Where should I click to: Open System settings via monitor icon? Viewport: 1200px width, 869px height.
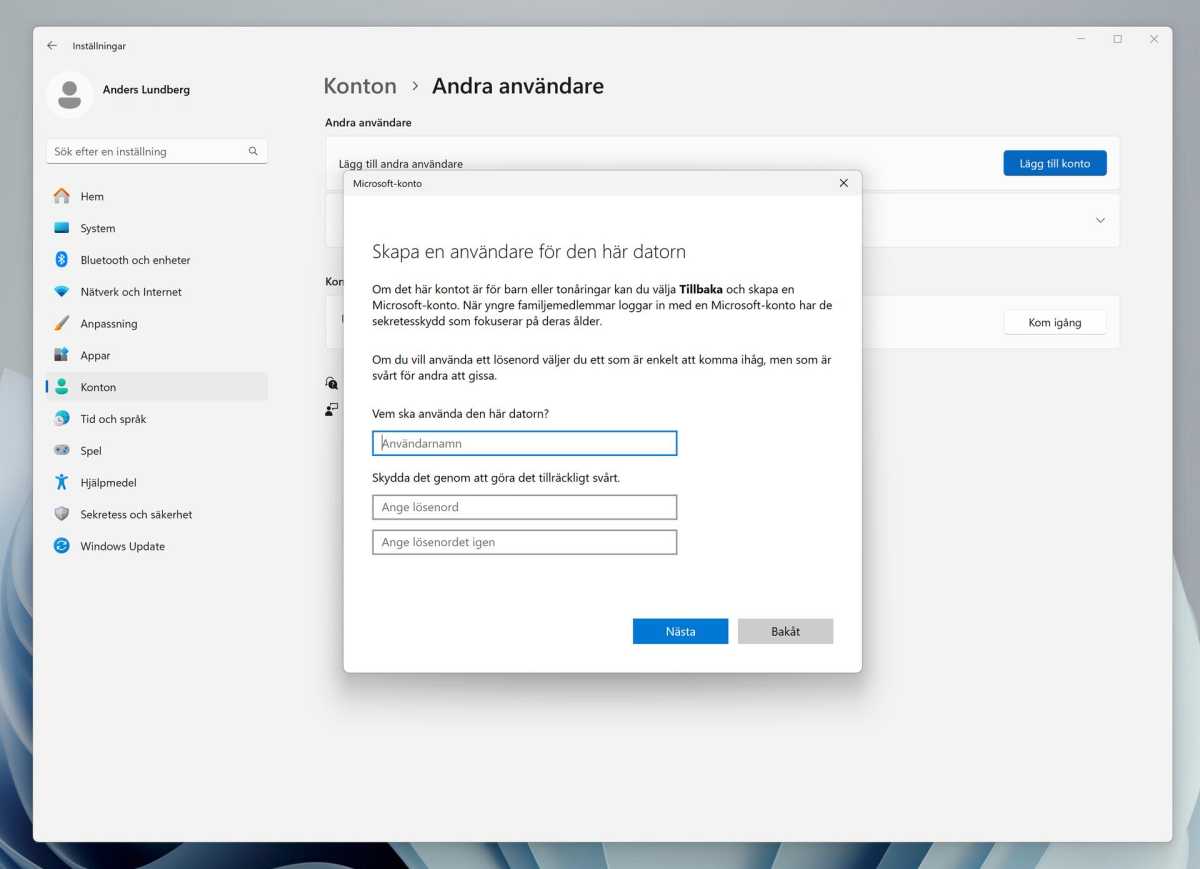pyautogui.click(x=62, y=228)
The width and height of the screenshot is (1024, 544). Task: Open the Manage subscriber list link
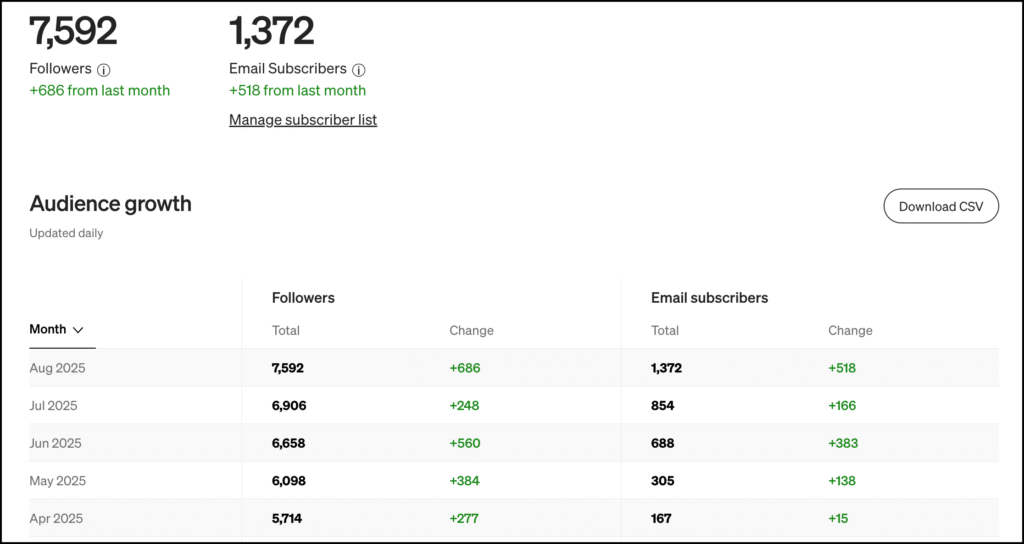click(x=303, y=120)
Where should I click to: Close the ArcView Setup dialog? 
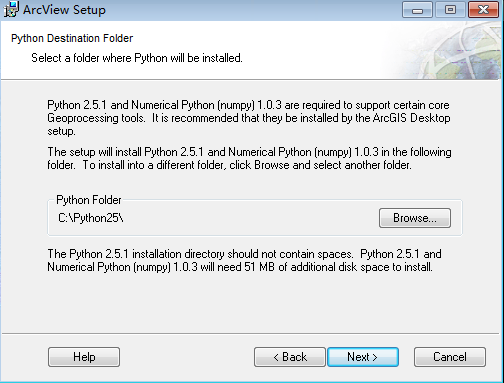[x=484, y=10]
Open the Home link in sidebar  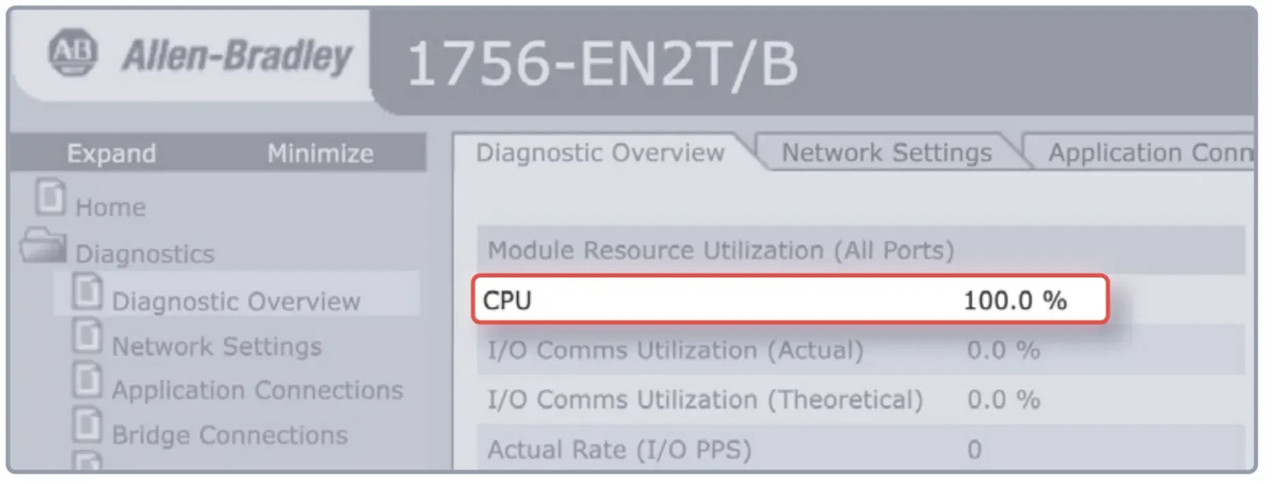click(110, 208)
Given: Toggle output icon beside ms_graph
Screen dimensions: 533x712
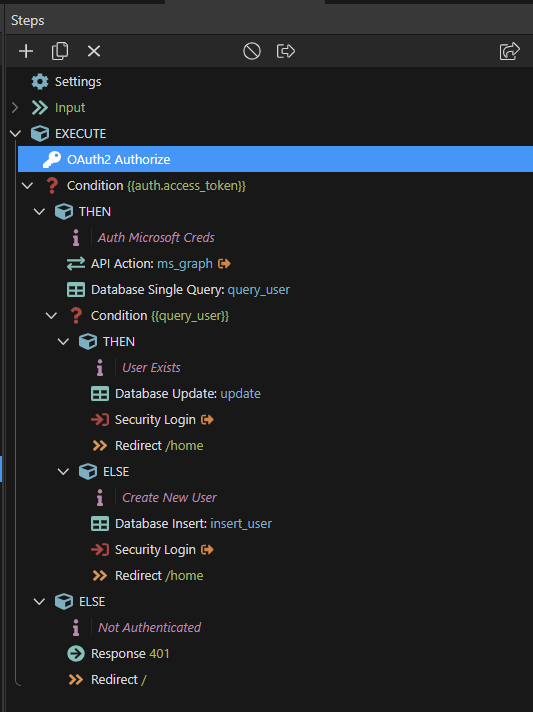Looking at the screenshot, I should click(x=224, y=263).
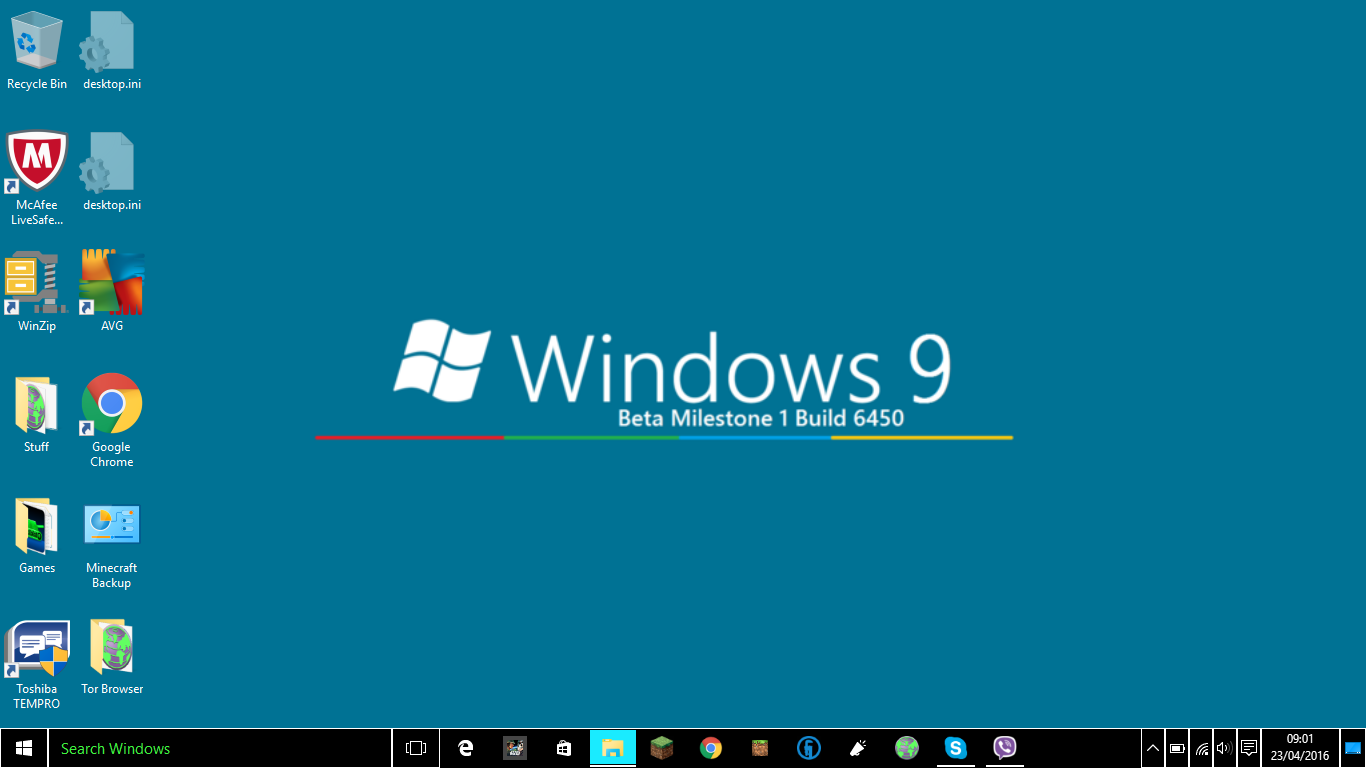Image resolution: width=1366 pixels, height=768 pixels.
Task: Open Skype from the taskbar
Action: pyautogui.click(x=955, y=747)
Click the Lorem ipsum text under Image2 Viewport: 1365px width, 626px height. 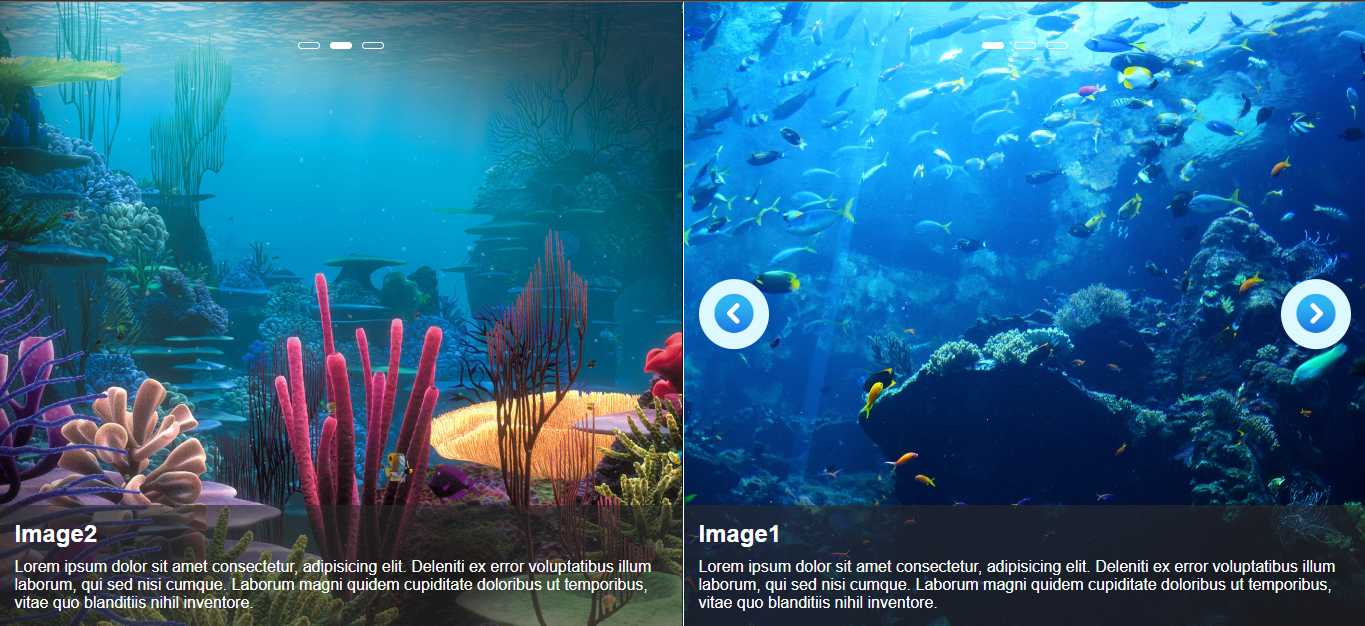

__Exercise__. Starting at the line with "Given: Toggle output icon beside ms_graph", reproduce exactly each line through the end of the entries, including the first and the last, and skip the pictures.

__Task solution__.
Given: Toggle output icon beside ms_graph
Screen dimensions: 533x712
Looking at the screenshot, I should click(x=224, y=263).
Image resolution: width=1366 pixels, height=768 pixels.
Task: Open Skype from the taskbar
Action: pyautogui.click(x=955, y=747)
Click the Lorem ipsum text under Image2 Viewport: 1365px width, 626px height. 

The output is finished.